Devrimci İşçi Partisi 6. Kongresi, Filistin halkının Siyonizme ve emperyalizme karşı yüz yıla yakındır süren haklı ve meşru direnişini selamlar, partinin bu mücadeleye olan desteğinin kesintisiz bir biçimde devam edeceğini belirtir.

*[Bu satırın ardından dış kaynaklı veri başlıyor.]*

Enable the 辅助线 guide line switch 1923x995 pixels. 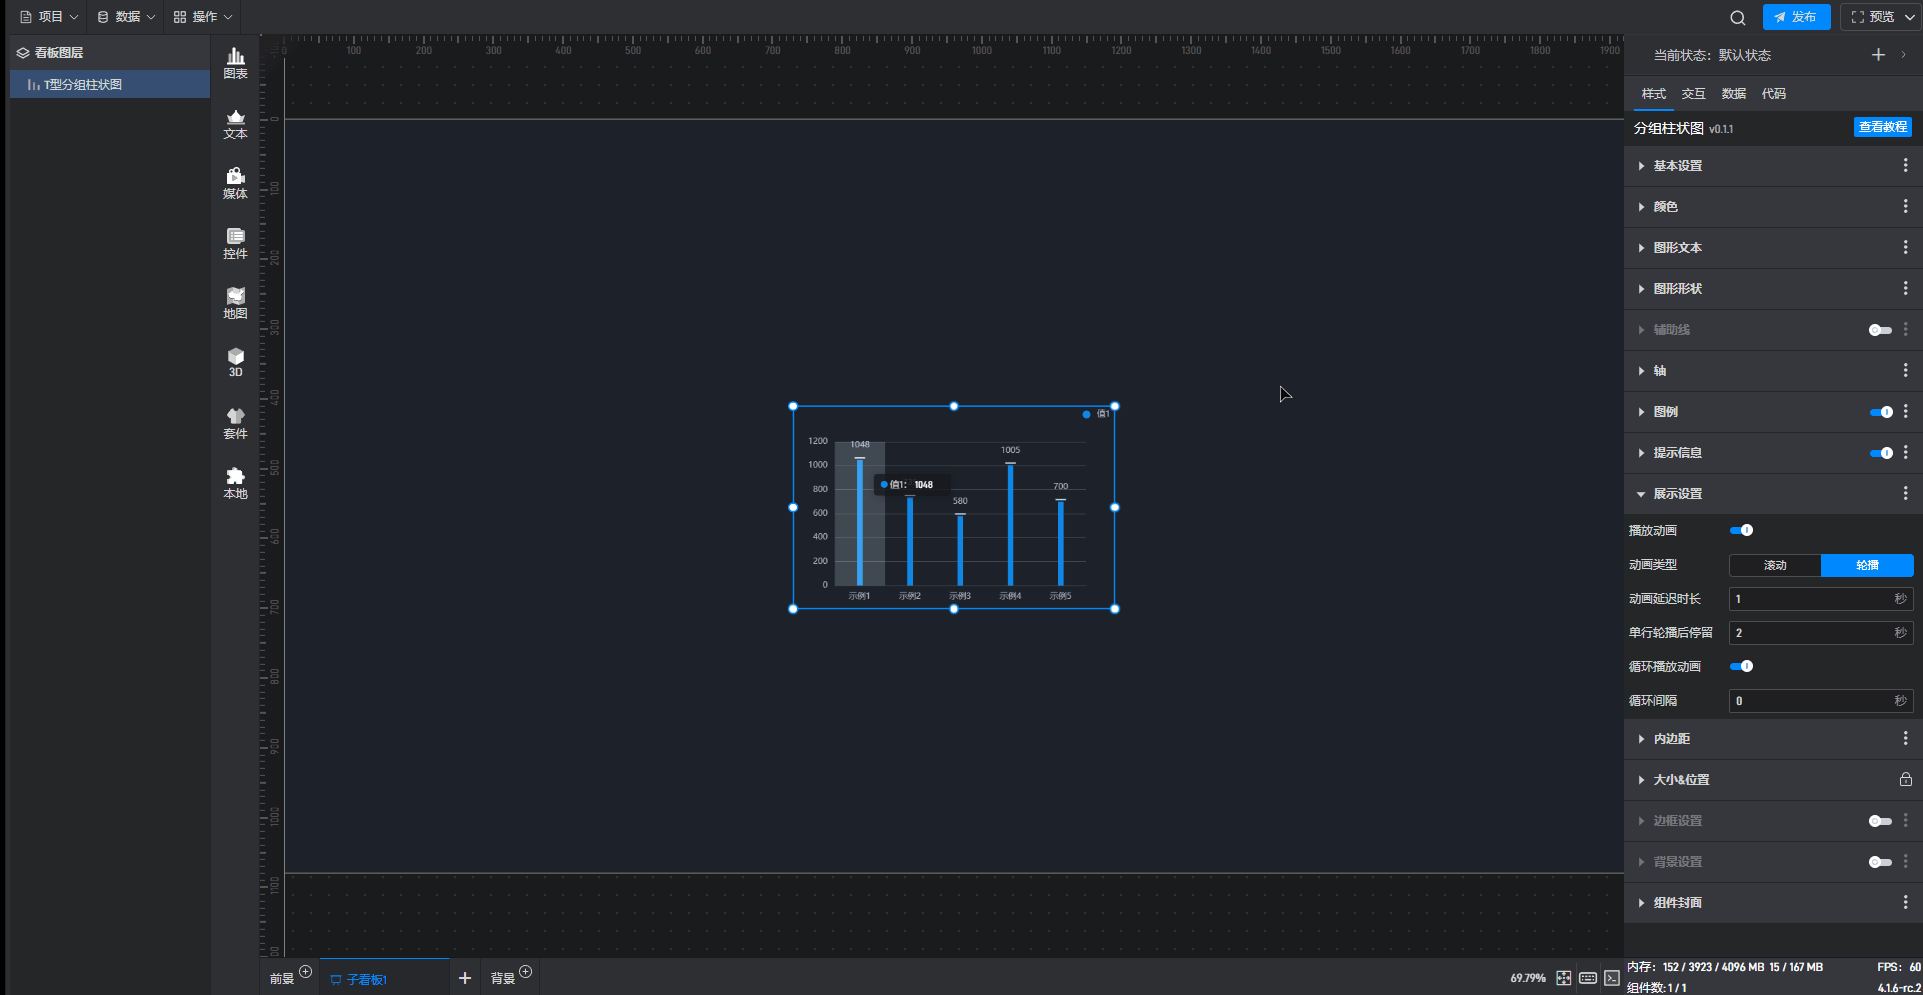[x=1880, y=330]
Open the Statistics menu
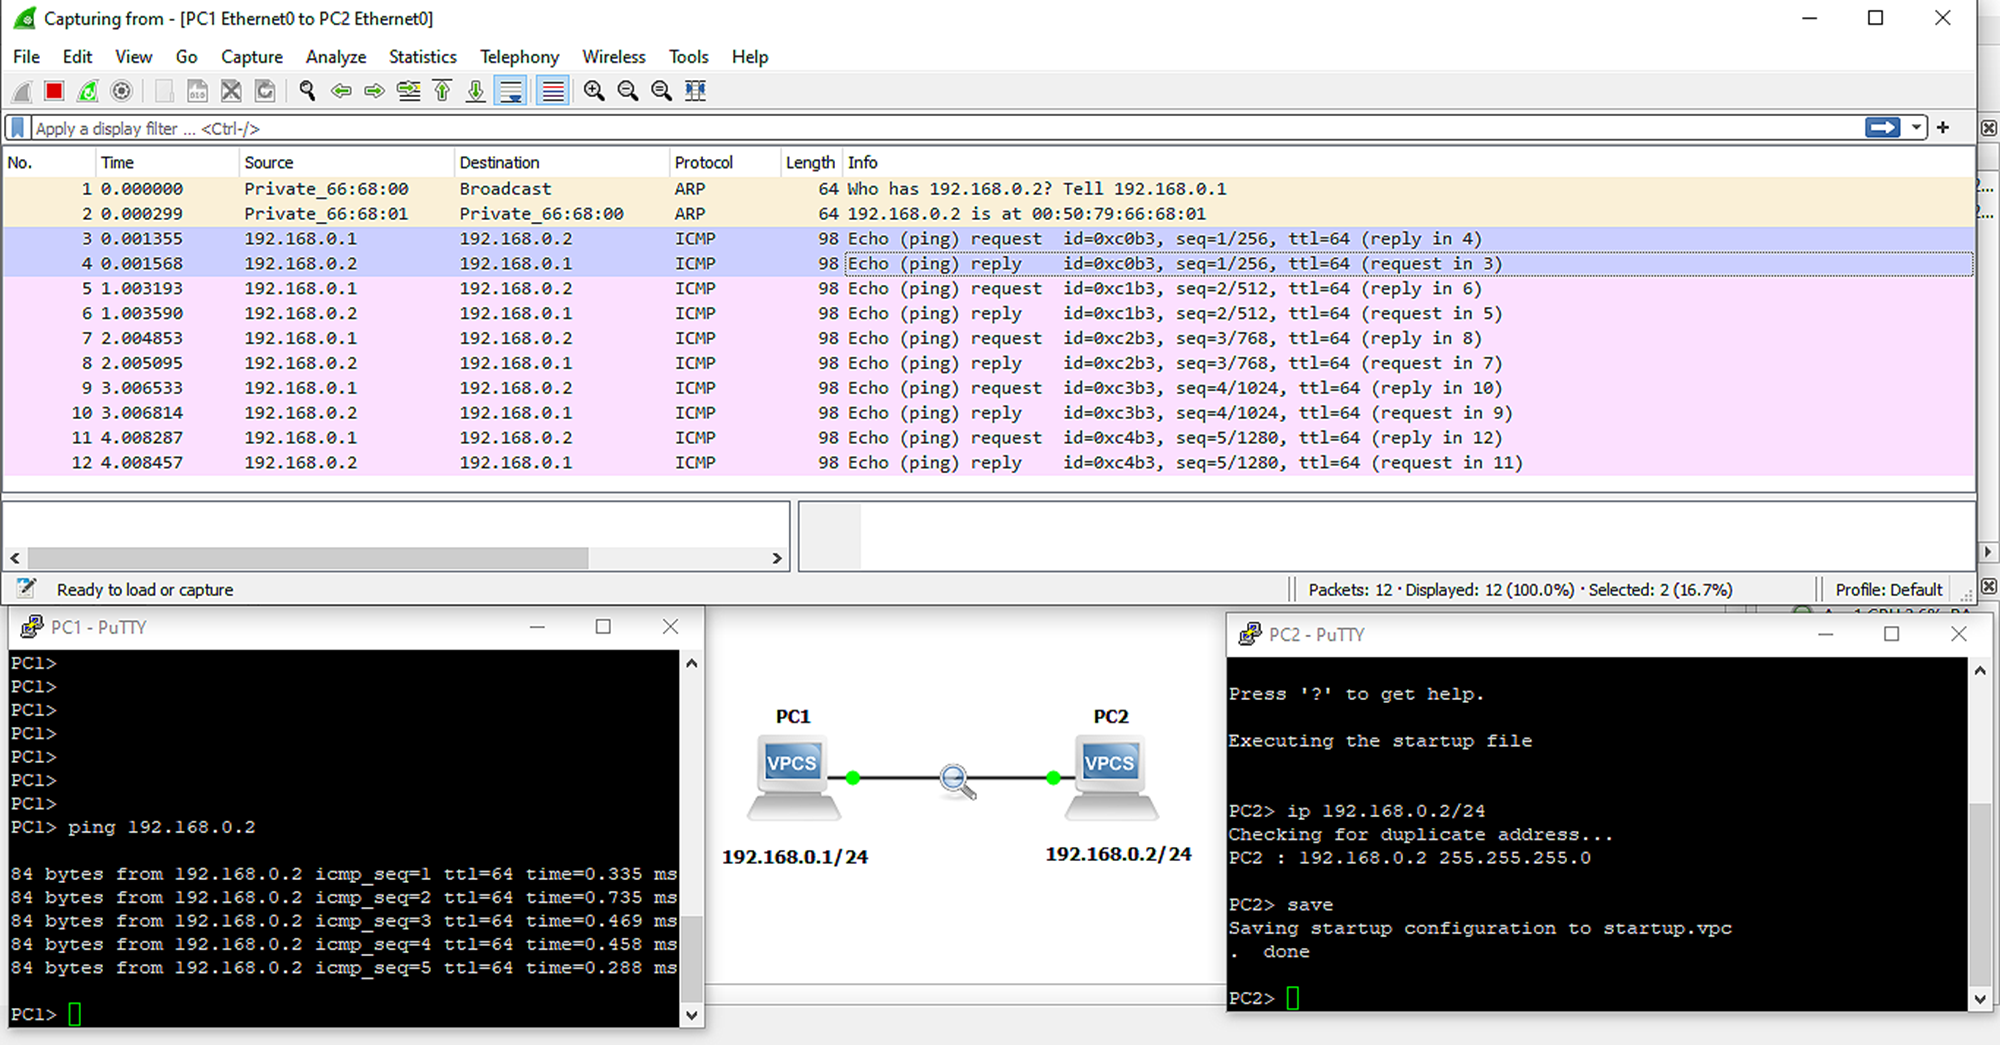This screenshot has width=2000, height=1045. coord(422,57)
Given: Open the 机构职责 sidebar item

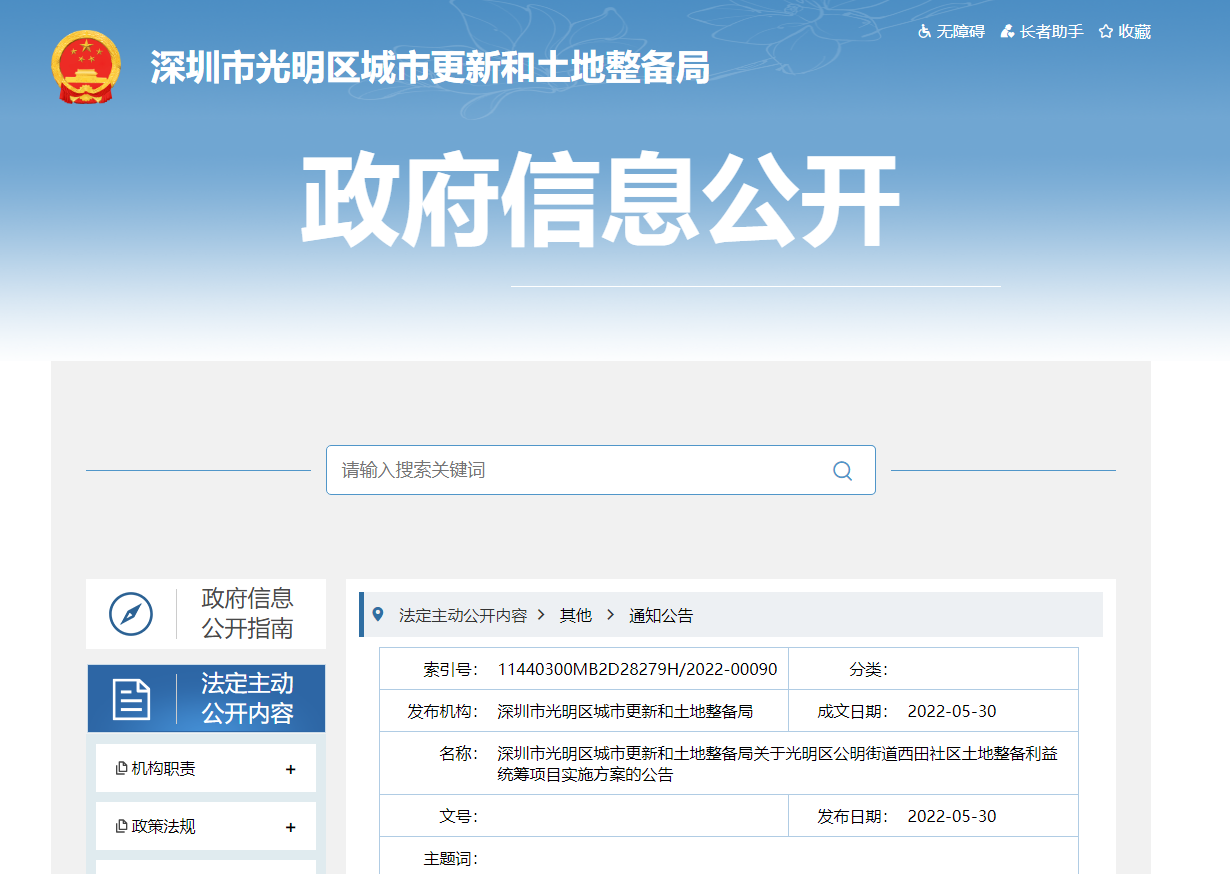Looking at the screenshot, I should pyautogui.click(x=164, y=769).
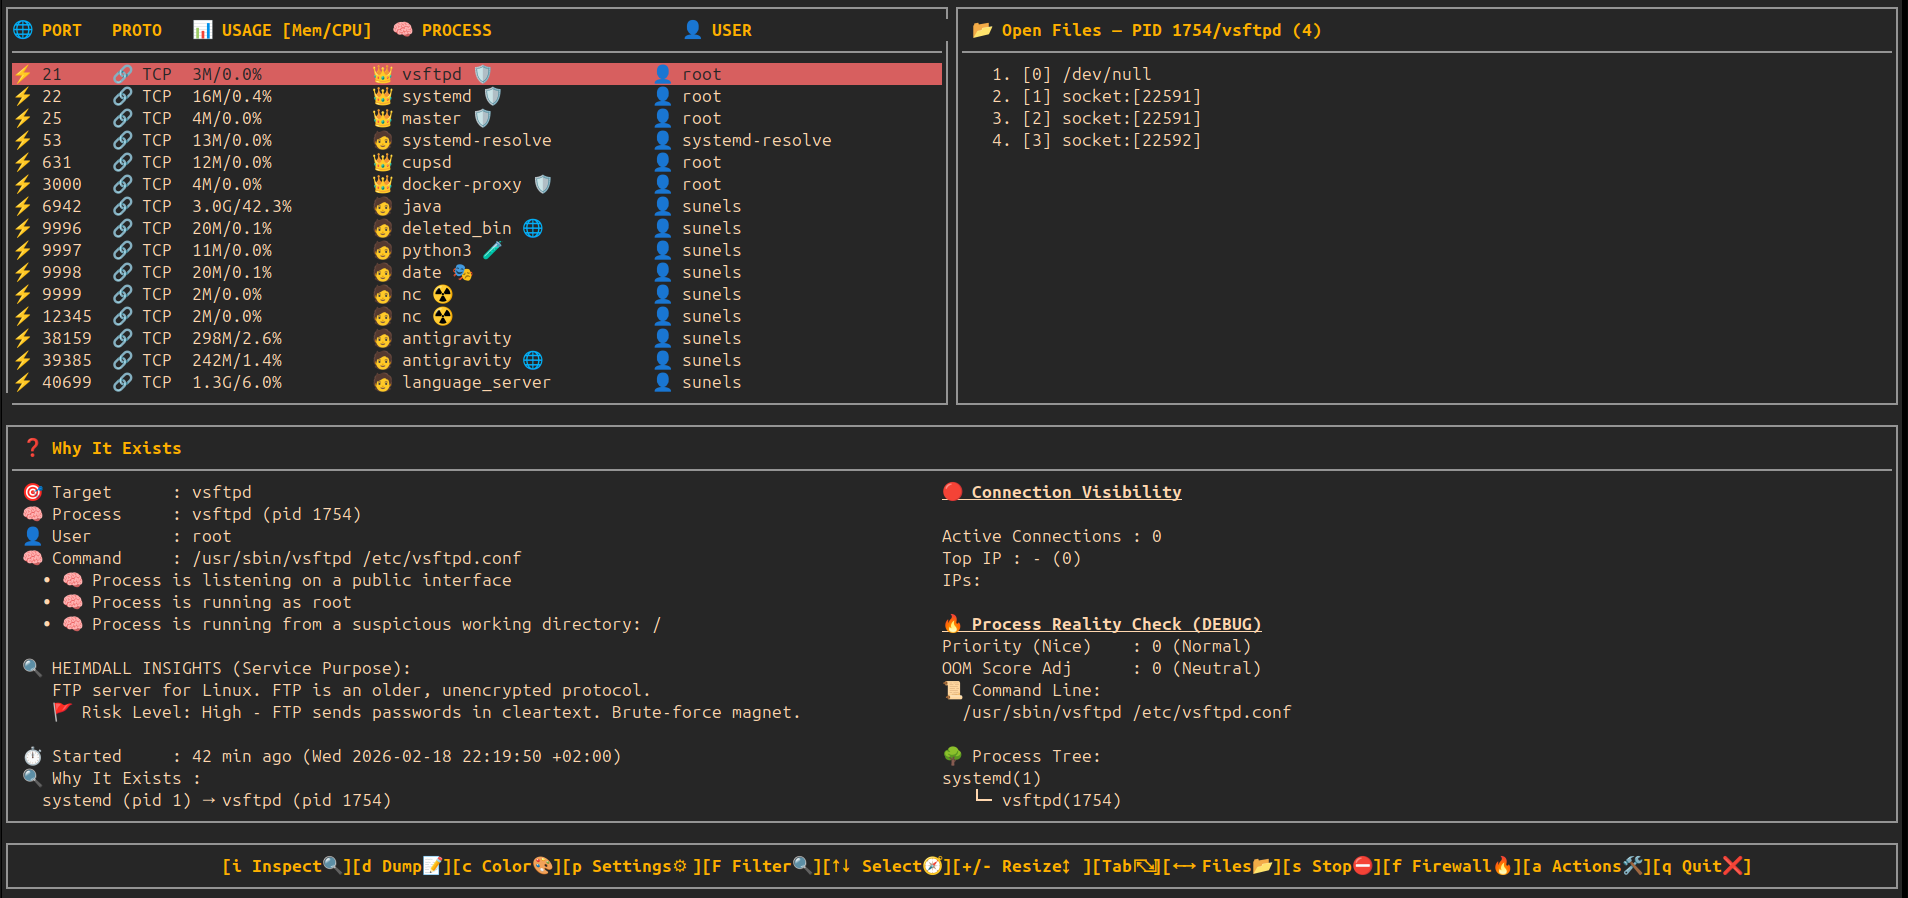The width and height of the screenshot is (1908, 898).
Task: Click the test tube icon beside python3
Action: click(492, 250)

Filistin halkı tüm mücadele tarihi boyunca, deyim yerindeyse yedi düvele karşı mücadele etmiştir. 20. yüzyıla kadar Osmanlı sarayını, paşalarını, mültezimlerini ve bunların yerli işbirlikçilerini besleyen Filistin, Birinci Dünya Savaşı’ndan sonra emperyalistlerin işgaline uğramış, yine bunlar tarafından toprakları Siyonistlere peşkeş çekilmiştir. 1948de emperyalizmin doğrudan sömürgeciliğinin yerini Siyonist işgal almış, İsrail adı verilen ırkçı, köktendinci, yerleşimci, apartheid tipi bir sömürge devleti bir yandan Filistinlileri sistematik bir etnik arındırmaya tâbi tutarken, diğer yandan ABD başta olmak üzere emperyalistlerin bölgedeki köprübaşı olmuştur.

Filistin halkı emperyalizm ve Siyonizme karşı 1930lardan itibaren büyük bir mücadeleye atılırken, yanında duracağını düşündüğü gerici Arap rejimlerinin yalpalamaları ve ihanetleriyle de uğraşmış, bunlar tarafından deyim yerindeyse arkadan bıçaklanmıştır. Daha da kötüsü, Filistin burjuvazisinin Oslo görüşmelerinden bu yana tam bir teslimiyet halini alan politikalarıdır. Filistin Kurtuluş Örgütü’nü ele geçirmiş bulunan bu önderlik, bugün Filistin halkına daha fazla zilletten başka bir şey vadetmemektedir. Son olarak Filistinli siyasetçi Nizâr Benât’ı alçakça katletmiş olması, emperyalistlerin malî desteği ile ayakta duran yozlaşmış düzeninin tehlikeye girmesi durumunda kendi halkına olan ihanetini nereye kadar götürebileceğini açıkça göstermiştir.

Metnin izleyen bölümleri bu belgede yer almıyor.